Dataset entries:

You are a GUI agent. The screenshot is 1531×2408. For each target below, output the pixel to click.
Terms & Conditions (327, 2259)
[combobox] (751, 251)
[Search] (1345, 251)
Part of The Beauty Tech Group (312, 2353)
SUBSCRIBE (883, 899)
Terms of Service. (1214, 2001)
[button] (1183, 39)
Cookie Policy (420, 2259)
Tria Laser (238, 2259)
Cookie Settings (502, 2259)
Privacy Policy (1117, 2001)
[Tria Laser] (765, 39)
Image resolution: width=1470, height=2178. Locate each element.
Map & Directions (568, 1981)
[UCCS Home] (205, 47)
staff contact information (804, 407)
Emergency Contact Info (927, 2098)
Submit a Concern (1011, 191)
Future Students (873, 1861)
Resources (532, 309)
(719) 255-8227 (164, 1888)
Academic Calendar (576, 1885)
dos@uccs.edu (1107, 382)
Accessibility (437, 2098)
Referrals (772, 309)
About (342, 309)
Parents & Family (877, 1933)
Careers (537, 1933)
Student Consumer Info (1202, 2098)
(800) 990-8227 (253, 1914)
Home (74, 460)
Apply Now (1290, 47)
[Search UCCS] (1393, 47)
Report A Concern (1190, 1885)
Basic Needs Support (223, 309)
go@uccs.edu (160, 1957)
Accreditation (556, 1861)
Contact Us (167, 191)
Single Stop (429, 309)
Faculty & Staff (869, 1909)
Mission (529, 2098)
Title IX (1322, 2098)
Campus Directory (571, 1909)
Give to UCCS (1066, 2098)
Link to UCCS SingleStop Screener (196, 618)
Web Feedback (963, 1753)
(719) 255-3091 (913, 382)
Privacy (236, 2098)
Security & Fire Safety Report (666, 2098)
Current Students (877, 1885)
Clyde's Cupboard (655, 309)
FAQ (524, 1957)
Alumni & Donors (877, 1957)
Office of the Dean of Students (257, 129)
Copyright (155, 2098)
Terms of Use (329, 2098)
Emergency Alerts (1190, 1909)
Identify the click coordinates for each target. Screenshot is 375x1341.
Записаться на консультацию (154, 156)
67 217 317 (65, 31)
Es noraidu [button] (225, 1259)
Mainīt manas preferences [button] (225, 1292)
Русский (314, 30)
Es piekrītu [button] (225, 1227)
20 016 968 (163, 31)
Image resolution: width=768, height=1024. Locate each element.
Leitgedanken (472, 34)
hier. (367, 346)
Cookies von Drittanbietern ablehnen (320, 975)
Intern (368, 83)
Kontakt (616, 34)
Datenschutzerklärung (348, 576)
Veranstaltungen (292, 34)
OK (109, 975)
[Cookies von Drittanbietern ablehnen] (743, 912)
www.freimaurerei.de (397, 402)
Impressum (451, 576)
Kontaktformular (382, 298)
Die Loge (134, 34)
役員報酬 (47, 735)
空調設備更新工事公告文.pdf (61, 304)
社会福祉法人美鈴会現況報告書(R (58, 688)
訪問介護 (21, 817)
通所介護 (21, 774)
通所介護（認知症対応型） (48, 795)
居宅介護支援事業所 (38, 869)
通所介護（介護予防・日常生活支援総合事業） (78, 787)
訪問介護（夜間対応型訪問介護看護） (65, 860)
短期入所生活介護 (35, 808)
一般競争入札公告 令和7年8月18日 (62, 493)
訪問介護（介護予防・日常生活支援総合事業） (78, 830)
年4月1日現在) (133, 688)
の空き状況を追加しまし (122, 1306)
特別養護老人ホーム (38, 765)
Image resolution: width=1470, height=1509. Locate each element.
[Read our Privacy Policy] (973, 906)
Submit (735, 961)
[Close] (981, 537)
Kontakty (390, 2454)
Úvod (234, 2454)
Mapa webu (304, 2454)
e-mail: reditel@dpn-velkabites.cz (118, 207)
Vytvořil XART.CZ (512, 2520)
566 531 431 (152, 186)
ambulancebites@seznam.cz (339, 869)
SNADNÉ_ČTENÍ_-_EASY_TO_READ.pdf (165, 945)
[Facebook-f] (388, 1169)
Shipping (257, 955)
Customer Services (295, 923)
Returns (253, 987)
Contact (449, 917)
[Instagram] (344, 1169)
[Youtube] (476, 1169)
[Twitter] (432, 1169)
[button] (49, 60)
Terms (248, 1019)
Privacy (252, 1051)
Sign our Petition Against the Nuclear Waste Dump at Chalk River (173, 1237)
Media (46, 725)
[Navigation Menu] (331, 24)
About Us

**WHAT THE EXERCISE ASKS**
The lines from the start of the entries above through the line containing "Home (74, 460)" are the ones to return, please; copy them exactly and include both ends.

**TASK OUTPUT**
You are a GUI agent. The screenshot is 1531×2408. For each target below, output the pixel to click.
Terms & Conditions (327, 2259)
[combobox] (751, 251)
[Search] (1345, 251)
Part of The Beauty Tech Group (312, 2353)
SUBSCRIBE (883, 899)
Terms of Service. (1214, 2001)
[button] (1183, 39)
Cookie Policy (420, 2259)
Tria Laser (238, 2259)
Cookie Settings (502, 2259)
Privacy Policy (1117, 2001)
[Tria Laser] (765, 39)
Image resolution: width=1470, height=2178. Locate each element.
Map & Directions (568, 1981)
[UCCS Home] (205, 47)
staff contact information (804, 407)
Emergency Contact Info (927, 2098)
Submit a Concern (1011, 191)
Future Students (873, 1861)
Resources (532, 309)
(719) 255-8227 (164, 1888)
Academic Calendar (576, 1885)
dos@uccs.edu (1107, 382)
Accessibility (437, 2098)
Referrals (772, 309)
About (342, 309)
Parents & Family (877, 1933)
Careers (537, 1933)
Student Consumer Info (1202, 2098)
(800) 990-8227 (253, 1914)
Home (74, 460)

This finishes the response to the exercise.